On Tuesday 8 March all around the world people celebrated International Women’s Day. We loved gathering with a group of inspiring women last night to celebrate our home-grown talent and inspiring women. To keep the celebrations going all week, we have been profiling one local enterprising woman every day. Today is the turn of Kate Burns, the founder and CEO of Islander Kelp.

What prompted you to start your own business?

I come from an island of 150 people and my son is the last commercial fisherman working there, descended from many generations of fishermen before him, so I come from a maritime family. I sail, row and am a founder member of the Causeway coast maritime heritage group. 

 I am passionate about the sea and the potential it offers.

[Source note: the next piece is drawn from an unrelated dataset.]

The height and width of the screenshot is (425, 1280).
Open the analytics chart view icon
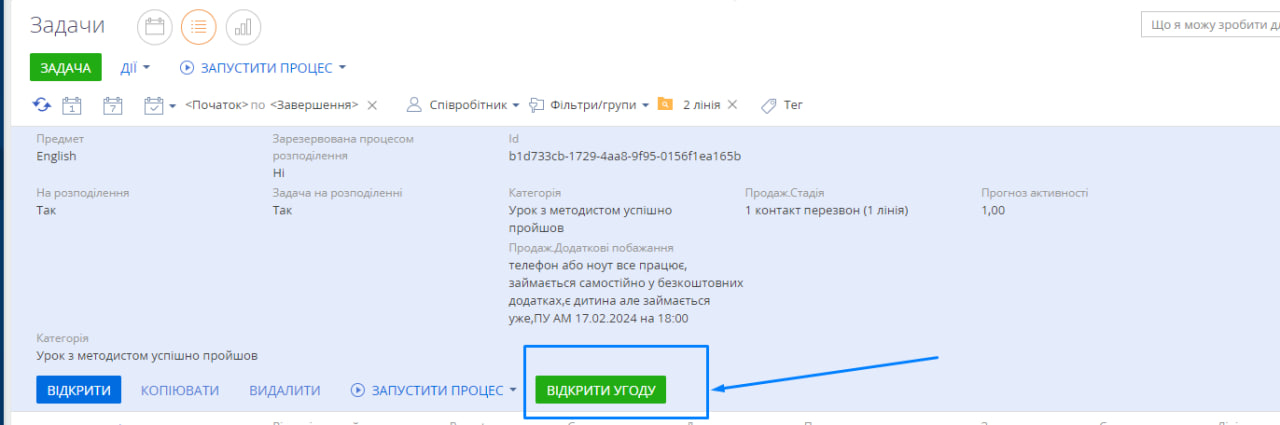pos(243,27)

I believe marine innovation must be relevant to small coastal communities as well as big offshore energy firms etc. I wanted to create a new business on the island of Rathlin which was environmentally sustainable and provided a rewarding career opportunity for employees.

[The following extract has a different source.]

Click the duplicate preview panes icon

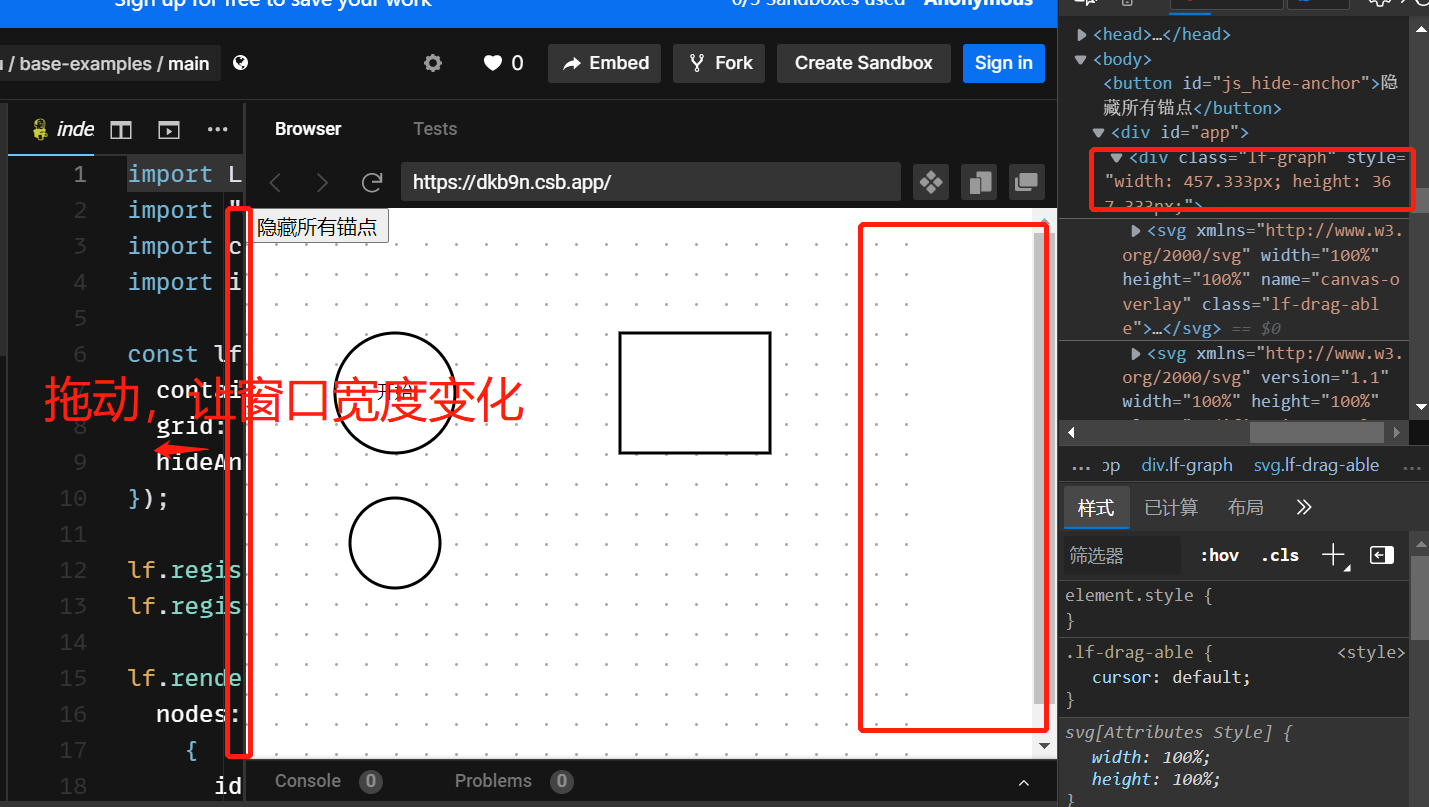tap(1025, 182)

The theme of this year’s International Women’s Day is ‘Break the Bias’ – can you share any experiences you have had of gender bias or prejudice?

 The biggest challenge on this journey has been the lack of response from civil servants and agency staff in the marine and fisheries sector.

Our business has been a huge trail blazer. I have been asked to speak at conferences from Alaska to Germany, yet no one in Northern Ireland seems interested, particularly given the potential for kelp to reduce methane as an additive to animal feeds, and to reduce the need for antibiotics. 

I have tried to talk with the animal feed industry and other leaders in the farming industry and have been literally brushed aside. I am not a shrinking violet, few women entrepreneurs are, but I have faced an uphill battle now for 7 years to get support and interest, it’s hard to be honest.

On the other hand, the business employs 2 men and 4 women.  Women do boat handling, harvesting, we have trained them up in what are traditionally male skills. They did sea survival training at Greencastle fishery college in Donegal, and I think the other fishermen training with them were just scared of them!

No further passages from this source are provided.